Exercise details:
Copy the entries word for word, starting with the line that contains "coordinates (264, 617)." and ending with the line that contains "pyautogui.click(x=638, y=462)", with both of those lines included.

---------- Recorded information ----------

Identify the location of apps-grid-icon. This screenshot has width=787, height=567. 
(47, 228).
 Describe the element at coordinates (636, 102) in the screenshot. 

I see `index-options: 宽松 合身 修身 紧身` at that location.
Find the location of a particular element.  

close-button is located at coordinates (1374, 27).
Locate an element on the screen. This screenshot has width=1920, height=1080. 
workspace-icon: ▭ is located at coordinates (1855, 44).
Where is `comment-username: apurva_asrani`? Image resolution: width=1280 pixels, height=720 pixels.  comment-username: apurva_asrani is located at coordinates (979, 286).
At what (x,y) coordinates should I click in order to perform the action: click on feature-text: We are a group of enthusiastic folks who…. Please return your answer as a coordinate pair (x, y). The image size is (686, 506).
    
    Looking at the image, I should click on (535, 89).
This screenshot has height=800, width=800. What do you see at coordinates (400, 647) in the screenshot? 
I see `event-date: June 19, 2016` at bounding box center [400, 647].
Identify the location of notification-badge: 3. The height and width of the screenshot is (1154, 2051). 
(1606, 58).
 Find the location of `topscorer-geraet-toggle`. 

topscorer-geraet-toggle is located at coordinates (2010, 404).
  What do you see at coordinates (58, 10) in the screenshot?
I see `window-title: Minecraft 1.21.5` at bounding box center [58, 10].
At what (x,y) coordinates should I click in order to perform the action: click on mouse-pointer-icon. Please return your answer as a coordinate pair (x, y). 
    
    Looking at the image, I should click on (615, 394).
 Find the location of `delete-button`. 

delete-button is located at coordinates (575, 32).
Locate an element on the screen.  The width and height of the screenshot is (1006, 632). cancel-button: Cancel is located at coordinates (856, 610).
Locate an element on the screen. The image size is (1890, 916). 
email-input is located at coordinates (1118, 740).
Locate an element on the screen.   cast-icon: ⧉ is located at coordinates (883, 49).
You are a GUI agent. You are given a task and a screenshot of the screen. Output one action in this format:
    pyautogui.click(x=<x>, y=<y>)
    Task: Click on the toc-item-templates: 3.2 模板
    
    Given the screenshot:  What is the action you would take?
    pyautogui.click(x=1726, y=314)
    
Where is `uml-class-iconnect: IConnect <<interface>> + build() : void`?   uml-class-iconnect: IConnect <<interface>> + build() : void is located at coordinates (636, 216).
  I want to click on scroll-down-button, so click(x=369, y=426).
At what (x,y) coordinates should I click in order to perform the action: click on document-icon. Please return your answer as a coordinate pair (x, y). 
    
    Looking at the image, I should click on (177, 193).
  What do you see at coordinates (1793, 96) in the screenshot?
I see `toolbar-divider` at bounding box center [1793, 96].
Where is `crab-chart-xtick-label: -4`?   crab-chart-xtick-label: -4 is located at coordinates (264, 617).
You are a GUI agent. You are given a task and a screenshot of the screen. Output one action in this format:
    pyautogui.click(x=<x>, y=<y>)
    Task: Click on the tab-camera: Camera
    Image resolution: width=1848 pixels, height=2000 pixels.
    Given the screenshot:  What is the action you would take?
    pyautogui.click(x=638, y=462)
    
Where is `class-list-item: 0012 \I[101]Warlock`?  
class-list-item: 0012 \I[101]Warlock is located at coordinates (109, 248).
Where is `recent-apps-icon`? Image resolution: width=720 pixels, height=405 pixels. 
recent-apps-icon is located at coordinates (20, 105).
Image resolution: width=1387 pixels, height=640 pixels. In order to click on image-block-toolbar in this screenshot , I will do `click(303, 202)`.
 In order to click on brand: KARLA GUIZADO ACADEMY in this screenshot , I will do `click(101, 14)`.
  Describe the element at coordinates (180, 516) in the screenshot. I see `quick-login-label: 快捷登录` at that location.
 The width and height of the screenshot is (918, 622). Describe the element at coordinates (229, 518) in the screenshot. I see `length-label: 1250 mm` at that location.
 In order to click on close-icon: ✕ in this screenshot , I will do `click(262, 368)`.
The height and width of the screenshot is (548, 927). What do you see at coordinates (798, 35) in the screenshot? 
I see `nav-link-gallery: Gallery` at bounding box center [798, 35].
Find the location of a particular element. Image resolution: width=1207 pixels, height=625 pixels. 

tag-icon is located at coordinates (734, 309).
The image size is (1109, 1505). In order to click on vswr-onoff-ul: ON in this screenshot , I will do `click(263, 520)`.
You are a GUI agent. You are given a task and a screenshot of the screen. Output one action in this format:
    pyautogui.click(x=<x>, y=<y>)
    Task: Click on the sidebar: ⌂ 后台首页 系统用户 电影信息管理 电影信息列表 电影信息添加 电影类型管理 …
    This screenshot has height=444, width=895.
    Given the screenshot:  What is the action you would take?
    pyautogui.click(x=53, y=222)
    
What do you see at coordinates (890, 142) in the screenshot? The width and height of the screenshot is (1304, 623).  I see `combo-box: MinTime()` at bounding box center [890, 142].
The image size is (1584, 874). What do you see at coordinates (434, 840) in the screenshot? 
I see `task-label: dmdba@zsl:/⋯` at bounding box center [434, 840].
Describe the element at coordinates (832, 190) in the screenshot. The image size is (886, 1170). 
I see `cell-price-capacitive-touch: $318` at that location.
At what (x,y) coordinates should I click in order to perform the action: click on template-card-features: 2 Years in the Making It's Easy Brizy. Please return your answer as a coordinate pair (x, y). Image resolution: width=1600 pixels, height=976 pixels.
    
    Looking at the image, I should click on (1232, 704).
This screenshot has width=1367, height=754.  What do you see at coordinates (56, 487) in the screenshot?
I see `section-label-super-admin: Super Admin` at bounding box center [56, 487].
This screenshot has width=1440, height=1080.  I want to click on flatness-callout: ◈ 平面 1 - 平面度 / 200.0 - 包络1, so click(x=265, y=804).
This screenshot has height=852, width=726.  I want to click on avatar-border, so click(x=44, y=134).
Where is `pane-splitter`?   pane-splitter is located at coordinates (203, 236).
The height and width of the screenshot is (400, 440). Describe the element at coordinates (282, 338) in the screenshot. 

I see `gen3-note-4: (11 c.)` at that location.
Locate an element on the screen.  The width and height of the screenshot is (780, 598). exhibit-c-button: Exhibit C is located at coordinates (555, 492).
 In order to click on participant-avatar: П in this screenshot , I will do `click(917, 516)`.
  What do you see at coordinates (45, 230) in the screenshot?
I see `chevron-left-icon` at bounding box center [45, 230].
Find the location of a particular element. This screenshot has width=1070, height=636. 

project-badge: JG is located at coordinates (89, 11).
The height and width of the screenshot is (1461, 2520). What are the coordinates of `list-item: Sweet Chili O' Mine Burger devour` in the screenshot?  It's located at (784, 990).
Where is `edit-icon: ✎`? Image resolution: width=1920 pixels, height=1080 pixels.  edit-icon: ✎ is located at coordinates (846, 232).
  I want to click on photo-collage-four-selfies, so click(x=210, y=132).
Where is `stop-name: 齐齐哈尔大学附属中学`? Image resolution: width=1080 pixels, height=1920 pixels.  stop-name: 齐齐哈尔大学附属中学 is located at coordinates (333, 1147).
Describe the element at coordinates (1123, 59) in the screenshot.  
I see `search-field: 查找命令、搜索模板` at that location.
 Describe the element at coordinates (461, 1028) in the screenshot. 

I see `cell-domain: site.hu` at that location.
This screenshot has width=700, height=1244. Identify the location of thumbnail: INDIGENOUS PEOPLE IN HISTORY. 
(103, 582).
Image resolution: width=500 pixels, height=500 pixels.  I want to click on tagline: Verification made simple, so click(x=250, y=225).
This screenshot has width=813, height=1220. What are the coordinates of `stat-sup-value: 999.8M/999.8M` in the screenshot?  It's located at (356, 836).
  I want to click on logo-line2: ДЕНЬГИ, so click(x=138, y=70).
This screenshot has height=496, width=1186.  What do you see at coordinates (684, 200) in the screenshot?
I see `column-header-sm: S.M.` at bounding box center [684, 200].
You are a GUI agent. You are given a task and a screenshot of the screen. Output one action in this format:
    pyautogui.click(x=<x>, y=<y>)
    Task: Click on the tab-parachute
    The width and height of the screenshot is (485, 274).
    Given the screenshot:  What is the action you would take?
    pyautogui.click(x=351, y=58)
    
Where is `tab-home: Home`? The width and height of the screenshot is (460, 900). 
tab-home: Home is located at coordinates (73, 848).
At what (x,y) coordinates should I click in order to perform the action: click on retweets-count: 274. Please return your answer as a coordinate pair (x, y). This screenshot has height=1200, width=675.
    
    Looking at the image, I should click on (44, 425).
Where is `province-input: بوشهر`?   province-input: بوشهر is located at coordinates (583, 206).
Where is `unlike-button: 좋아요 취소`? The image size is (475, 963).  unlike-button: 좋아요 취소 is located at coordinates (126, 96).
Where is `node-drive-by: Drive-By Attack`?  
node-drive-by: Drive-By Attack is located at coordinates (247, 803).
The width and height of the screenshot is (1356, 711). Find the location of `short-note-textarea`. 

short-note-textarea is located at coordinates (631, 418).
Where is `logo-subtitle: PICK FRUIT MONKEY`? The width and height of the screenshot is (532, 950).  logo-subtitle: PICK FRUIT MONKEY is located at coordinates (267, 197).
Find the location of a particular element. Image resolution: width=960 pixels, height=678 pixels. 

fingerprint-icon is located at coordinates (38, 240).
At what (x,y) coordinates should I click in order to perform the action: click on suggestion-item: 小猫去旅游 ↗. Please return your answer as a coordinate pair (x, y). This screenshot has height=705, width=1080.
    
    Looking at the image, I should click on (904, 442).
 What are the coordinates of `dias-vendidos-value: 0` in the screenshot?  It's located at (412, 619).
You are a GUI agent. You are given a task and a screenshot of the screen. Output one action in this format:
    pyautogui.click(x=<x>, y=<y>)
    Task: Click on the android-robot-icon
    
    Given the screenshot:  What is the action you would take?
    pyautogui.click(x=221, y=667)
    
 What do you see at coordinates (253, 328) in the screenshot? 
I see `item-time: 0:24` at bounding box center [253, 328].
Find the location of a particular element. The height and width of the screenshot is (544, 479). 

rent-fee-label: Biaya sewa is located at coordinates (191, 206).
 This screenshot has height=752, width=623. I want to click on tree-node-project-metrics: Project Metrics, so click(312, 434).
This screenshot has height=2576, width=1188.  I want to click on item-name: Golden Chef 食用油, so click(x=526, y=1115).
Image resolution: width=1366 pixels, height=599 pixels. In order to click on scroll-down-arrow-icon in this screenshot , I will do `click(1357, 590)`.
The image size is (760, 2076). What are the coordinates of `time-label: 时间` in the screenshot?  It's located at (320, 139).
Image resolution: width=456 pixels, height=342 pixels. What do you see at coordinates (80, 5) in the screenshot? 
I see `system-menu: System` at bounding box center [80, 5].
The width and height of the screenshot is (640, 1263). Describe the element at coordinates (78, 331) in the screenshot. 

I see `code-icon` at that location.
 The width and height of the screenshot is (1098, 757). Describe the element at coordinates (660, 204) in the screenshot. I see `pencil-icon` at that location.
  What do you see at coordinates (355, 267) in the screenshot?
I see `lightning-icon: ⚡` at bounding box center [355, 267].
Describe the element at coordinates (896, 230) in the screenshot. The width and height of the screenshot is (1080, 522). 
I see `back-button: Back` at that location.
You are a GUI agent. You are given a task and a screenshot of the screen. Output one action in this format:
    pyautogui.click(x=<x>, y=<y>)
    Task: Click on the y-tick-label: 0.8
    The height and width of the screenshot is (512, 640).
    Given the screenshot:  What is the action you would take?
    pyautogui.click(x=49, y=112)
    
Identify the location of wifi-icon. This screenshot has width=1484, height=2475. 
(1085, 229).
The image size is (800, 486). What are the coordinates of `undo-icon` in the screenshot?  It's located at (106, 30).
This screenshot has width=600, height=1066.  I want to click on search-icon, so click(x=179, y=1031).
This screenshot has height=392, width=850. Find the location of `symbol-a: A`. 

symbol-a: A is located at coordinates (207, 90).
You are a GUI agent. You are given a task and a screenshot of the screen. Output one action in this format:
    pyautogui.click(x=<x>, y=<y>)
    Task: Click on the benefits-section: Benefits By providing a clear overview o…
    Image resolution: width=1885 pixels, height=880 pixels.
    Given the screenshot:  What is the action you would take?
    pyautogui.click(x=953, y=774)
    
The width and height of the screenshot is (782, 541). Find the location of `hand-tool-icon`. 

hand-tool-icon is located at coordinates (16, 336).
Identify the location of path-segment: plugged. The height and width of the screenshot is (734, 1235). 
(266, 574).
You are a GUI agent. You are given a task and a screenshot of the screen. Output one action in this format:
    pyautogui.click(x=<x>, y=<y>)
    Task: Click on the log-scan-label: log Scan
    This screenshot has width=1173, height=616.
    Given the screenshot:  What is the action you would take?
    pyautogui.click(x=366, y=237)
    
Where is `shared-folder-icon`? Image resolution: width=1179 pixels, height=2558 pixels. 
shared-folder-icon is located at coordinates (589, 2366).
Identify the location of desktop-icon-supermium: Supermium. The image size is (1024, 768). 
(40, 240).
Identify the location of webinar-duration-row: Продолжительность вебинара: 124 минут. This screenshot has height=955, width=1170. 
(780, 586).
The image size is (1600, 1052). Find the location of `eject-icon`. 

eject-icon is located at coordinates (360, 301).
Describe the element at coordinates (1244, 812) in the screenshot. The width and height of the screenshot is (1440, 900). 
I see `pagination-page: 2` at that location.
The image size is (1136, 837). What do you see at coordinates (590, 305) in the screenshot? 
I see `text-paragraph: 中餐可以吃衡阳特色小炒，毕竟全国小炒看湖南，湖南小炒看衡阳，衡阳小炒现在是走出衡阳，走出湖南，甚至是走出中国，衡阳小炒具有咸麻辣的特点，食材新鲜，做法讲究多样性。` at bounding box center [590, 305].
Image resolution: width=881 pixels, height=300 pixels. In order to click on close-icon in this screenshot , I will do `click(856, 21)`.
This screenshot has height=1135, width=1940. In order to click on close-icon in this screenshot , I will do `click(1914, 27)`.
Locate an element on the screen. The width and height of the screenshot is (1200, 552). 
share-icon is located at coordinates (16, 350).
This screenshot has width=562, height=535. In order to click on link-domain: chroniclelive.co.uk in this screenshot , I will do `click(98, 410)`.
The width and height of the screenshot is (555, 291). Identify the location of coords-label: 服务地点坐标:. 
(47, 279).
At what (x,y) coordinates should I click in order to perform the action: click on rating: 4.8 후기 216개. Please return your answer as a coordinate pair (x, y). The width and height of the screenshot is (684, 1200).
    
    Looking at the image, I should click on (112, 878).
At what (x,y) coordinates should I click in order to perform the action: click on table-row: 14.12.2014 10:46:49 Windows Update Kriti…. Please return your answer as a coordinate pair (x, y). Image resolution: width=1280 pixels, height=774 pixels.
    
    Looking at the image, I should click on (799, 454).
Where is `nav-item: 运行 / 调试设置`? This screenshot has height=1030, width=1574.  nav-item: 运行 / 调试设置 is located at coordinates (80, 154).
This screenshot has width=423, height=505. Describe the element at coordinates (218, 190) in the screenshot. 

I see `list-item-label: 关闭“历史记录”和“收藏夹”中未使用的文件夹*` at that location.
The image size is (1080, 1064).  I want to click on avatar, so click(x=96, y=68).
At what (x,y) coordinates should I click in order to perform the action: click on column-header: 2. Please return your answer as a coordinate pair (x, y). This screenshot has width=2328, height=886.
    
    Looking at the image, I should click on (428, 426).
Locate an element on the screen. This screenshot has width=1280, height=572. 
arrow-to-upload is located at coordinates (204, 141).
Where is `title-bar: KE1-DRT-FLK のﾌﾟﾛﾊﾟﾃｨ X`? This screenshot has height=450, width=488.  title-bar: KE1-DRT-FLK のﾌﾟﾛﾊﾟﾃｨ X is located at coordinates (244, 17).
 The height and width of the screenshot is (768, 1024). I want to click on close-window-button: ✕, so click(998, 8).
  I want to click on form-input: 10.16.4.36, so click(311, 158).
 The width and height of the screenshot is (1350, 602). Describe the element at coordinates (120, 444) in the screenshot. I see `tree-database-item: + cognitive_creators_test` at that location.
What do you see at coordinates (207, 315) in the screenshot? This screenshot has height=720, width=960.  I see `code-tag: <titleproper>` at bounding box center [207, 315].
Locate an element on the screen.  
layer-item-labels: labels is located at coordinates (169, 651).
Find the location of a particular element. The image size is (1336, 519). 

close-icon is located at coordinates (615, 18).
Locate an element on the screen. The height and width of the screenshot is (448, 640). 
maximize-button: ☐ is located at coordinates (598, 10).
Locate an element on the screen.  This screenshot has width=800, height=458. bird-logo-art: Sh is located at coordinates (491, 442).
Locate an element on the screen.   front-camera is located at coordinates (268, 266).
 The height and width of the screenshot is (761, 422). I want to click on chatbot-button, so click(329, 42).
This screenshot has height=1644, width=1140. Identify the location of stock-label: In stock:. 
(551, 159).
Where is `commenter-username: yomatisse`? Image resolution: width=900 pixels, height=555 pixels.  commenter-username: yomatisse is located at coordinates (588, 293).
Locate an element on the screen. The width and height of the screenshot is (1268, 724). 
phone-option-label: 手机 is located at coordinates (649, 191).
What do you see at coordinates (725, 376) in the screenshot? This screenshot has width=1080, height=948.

----------

Answer to this task:
Where is `crab-chart-xtick-label: -4`?   crab-chart-xtick-label: -4 is located at coordinates (264, 617).
You are a GUI agent. You are given a task and a screenshot of the screen. Output one action in this format:
    pyautogui.click(x=<x>, y=<y>)
    Task: Click on the tab-camera: Camera
    Image resolution: width=1848 pixels, height=2000 pixels.
    Given the screenshot:  What is the action you would take?
    pyautogui.click(x=638, y=462)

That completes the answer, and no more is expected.